Last night, I dreamed about the house fire again. In 2002, in August, our row house caught fire and burned. Poorly trained roofers accidentally set the roof on fire. It started as a smoldering fire, which they didn’t notice. They left for the day, leaving a cannister of propane on the roof.
An unknown man across the street was sitting on his balcony, enjoying an after-work drink, when he saw wisps of smoke, followed by flame, licking around our roof. He didn’t waste any time. He ran across the street, and banged on every door, including ours. There were more than a dozen houses in our cluster.”Your house is on fire, get out!” he yelled.
My husband stepped out to see if it was true, and I went to the phone to dial 911. The fire department was on the way before I left the house.
You never want to see the home you owe 28 years of payments on with a “Condemned” sign on the front door. Neither do you want to walk up the stairs in the company of the fire marshal to see the night sky clearly through the hole in your roof, and have the confused fire marshal ask, “What room was this?” as you gaze in a charred mess that is piled with books and thigh-high in shingles and debris. It was amazing that I could look at him and say, simply, “My studio.”
People told me how lucky I was that the house didn’t burn to the ground, how great it was that I could buy new clothes and furniture. One of my neighbors complained the next morning that she hoped I wouldn’t leave “that mess” –the contents of my studio that the fire fighters had thrown out the windows. I was mad at the gawkers who stood around, taking photos of my ruined house, of me, sweaty and dirty, picking up my art life on my front lawn. When I think about that time, I think of the art show promoter who refused to refund my booth space fee when I told him that I couldn’t participate in the show in two weeks because my studio burned. “No refunds,” he said, and I knew he didn’t believe my story.
In the dream, however, I remember the people who helped. The neighbor who let us stay in her house, adding our three cats to her six and her neice, nephew and their child–6 of us in her two-bedroom space. Of another neighbor who was going on vacation and insisted we use their place while they were gone. Of another artist who sent me a 20-pound box of art supplies so I could get started again. Of the insurance adjuster who arrived before 8 o’clock the next day and organized the repair.
Most of all, I remember the perfect stranger who ran over from his house and prevented ours from burning to the ground. I wanted to thank him in some way, but I wasn’t even sure where he lived. He left when the fire engines squealed to the curb. He saved lives on that day, as if he did it every day.

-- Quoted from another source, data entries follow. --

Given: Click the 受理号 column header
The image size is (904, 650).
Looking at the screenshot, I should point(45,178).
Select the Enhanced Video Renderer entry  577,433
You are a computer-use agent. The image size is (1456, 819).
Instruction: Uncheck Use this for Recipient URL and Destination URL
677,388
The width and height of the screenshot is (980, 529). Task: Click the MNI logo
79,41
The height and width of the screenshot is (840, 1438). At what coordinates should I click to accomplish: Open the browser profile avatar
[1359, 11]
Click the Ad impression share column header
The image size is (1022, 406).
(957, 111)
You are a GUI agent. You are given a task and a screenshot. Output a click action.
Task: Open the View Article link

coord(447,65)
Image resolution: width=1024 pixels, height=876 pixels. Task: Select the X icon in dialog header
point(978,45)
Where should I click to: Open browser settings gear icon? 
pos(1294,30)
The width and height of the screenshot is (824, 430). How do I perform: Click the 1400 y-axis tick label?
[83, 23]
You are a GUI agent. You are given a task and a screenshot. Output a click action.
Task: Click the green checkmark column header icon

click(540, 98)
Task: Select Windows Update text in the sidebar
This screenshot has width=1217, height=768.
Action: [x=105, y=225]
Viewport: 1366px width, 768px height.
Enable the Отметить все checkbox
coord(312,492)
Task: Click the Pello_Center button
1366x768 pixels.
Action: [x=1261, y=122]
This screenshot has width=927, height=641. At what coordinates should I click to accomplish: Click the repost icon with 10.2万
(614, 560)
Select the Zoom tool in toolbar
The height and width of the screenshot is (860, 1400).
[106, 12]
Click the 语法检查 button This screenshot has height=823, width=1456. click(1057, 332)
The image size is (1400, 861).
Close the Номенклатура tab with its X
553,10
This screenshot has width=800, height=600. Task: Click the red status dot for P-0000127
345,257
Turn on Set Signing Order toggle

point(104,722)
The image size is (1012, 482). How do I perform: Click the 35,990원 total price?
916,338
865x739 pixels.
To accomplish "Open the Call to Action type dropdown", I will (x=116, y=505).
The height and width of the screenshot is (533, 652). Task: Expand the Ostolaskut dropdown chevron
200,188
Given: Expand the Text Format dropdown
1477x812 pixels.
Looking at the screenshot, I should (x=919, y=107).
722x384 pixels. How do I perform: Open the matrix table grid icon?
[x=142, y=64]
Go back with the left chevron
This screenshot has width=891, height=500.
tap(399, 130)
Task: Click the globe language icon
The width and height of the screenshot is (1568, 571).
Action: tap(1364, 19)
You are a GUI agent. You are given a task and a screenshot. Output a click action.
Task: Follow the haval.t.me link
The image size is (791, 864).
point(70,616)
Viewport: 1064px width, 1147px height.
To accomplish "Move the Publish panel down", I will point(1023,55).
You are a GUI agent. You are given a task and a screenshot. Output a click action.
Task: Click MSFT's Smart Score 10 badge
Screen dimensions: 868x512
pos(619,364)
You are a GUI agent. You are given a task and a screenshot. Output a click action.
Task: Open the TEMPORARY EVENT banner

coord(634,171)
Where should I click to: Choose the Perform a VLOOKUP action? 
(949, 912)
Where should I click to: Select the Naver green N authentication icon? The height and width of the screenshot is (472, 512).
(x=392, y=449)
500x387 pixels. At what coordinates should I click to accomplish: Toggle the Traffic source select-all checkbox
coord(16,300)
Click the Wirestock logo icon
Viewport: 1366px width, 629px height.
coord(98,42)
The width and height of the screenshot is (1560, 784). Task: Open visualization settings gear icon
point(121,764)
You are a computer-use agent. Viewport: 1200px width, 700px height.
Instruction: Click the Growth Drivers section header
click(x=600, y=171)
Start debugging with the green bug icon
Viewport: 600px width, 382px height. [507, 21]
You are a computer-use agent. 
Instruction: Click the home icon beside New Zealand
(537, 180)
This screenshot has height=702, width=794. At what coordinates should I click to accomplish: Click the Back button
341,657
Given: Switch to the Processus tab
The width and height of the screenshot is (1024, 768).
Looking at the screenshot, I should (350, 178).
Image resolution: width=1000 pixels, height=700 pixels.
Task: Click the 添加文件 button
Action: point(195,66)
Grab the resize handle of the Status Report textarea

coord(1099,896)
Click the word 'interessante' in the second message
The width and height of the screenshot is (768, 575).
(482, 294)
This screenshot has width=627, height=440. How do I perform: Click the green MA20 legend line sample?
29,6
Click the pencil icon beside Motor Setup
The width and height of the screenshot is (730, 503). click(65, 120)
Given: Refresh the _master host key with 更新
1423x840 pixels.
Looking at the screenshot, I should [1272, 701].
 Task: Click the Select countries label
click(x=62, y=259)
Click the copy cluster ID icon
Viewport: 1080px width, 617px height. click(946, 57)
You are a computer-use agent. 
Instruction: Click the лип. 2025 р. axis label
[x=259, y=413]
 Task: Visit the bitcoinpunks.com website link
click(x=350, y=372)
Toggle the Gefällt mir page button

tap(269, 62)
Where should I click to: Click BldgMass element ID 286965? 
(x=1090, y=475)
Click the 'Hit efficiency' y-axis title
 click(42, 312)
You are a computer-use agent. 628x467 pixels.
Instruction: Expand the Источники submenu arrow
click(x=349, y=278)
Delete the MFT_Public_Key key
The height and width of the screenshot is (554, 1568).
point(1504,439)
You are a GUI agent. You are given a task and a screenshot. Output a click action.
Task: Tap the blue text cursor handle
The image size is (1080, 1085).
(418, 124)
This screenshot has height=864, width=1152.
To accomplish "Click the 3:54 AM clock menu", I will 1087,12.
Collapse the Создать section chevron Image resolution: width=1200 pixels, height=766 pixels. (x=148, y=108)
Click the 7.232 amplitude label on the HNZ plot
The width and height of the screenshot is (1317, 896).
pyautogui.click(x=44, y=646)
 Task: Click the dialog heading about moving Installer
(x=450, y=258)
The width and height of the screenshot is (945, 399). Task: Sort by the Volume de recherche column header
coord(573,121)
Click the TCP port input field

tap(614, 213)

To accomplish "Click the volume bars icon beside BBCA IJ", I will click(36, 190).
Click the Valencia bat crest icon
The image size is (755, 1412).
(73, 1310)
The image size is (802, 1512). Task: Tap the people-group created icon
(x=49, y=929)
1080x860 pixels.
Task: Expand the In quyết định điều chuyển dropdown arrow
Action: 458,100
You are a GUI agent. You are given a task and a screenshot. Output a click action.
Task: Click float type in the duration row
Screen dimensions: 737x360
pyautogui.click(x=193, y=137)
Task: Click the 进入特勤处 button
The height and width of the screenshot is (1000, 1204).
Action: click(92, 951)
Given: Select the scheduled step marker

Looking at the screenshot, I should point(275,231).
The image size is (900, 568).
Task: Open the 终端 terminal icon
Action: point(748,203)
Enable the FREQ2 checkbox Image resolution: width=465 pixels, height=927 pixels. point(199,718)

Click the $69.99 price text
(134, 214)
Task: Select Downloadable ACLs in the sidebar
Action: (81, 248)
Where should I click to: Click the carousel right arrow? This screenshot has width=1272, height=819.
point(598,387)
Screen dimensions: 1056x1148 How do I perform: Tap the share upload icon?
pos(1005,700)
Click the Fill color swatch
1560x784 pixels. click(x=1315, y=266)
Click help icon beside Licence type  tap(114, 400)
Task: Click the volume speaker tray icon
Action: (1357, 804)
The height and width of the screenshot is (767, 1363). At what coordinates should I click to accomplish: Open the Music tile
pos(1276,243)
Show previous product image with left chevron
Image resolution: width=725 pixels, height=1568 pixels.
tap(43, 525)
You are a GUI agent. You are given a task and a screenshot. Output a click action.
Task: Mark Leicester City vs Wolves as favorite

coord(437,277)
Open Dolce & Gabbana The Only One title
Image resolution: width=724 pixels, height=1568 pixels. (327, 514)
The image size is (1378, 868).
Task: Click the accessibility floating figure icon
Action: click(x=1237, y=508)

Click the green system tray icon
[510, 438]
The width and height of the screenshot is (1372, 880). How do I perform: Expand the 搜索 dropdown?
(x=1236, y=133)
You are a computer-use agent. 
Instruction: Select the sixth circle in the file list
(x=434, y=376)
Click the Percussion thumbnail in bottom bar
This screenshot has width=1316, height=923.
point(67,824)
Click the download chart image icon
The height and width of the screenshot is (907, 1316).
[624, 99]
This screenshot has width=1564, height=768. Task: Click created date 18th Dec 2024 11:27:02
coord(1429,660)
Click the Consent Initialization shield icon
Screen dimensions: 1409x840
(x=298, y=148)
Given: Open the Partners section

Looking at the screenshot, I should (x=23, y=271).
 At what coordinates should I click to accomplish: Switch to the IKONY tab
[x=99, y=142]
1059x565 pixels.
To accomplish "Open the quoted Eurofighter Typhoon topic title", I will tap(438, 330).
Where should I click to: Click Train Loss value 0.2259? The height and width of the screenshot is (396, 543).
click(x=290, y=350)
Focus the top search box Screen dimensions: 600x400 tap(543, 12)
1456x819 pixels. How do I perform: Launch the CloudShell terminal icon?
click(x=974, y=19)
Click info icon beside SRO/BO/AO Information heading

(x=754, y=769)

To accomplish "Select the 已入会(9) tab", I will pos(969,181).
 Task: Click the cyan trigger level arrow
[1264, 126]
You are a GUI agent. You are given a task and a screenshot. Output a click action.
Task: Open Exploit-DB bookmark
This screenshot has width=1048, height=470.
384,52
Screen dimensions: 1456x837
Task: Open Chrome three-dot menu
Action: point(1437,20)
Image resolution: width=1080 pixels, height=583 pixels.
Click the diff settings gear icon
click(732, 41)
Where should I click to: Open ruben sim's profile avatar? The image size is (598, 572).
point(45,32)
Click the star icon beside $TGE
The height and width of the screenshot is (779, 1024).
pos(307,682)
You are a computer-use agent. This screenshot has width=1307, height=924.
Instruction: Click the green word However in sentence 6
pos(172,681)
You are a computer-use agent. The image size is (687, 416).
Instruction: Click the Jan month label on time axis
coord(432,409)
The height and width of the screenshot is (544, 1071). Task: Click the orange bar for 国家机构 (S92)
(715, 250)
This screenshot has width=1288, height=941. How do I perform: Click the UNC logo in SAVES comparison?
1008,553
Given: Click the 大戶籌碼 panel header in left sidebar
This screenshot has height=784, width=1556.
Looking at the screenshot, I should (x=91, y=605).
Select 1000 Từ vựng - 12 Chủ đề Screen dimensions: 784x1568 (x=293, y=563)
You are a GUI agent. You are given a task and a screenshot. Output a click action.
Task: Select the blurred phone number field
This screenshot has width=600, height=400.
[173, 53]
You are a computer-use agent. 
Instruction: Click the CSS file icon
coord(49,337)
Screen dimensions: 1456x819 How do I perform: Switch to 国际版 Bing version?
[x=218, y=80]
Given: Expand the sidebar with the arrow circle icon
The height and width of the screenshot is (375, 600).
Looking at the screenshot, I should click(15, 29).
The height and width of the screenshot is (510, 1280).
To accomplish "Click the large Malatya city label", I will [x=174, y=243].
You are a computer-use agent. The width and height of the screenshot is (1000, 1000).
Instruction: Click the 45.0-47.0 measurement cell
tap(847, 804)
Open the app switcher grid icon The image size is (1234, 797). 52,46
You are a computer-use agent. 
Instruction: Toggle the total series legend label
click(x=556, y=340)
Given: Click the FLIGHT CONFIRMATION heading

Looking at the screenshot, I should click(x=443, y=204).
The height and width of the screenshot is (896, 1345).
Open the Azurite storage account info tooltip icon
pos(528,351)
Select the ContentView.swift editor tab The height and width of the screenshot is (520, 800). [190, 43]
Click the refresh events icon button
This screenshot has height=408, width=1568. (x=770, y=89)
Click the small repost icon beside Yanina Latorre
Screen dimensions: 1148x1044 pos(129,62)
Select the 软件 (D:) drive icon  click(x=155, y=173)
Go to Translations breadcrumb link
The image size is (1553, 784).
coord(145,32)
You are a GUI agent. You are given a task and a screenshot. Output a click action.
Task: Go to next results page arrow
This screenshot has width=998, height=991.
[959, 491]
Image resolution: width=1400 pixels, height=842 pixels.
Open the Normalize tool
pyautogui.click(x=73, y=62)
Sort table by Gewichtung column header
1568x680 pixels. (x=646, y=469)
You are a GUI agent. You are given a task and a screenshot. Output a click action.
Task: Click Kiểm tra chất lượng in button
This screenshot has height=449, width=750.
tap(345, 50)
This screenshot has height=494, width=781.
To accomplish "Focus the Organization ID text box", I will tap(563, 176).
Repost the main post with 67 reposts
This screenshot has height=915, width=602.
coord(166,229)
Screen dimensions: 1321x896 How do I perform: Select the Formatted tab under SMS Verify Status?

To thank him, I wrote a letter. “One of your neighbors saved lives. He did it without thought of reward. He left before we could thank him. All we know is that he lives on this street. I thought you’d want to know who lives among you, who your neighbor is.” I went on to describe how his fast, self-less actions had brought the fire department before the row-house fire spread to other roofs. How all the neighbors left their houses with pets and children, scared, but safe. I distributed the letter to every house on his street.
In my dream, I see the man and thank him. And every time I wake from that dream, I am grateful all over again.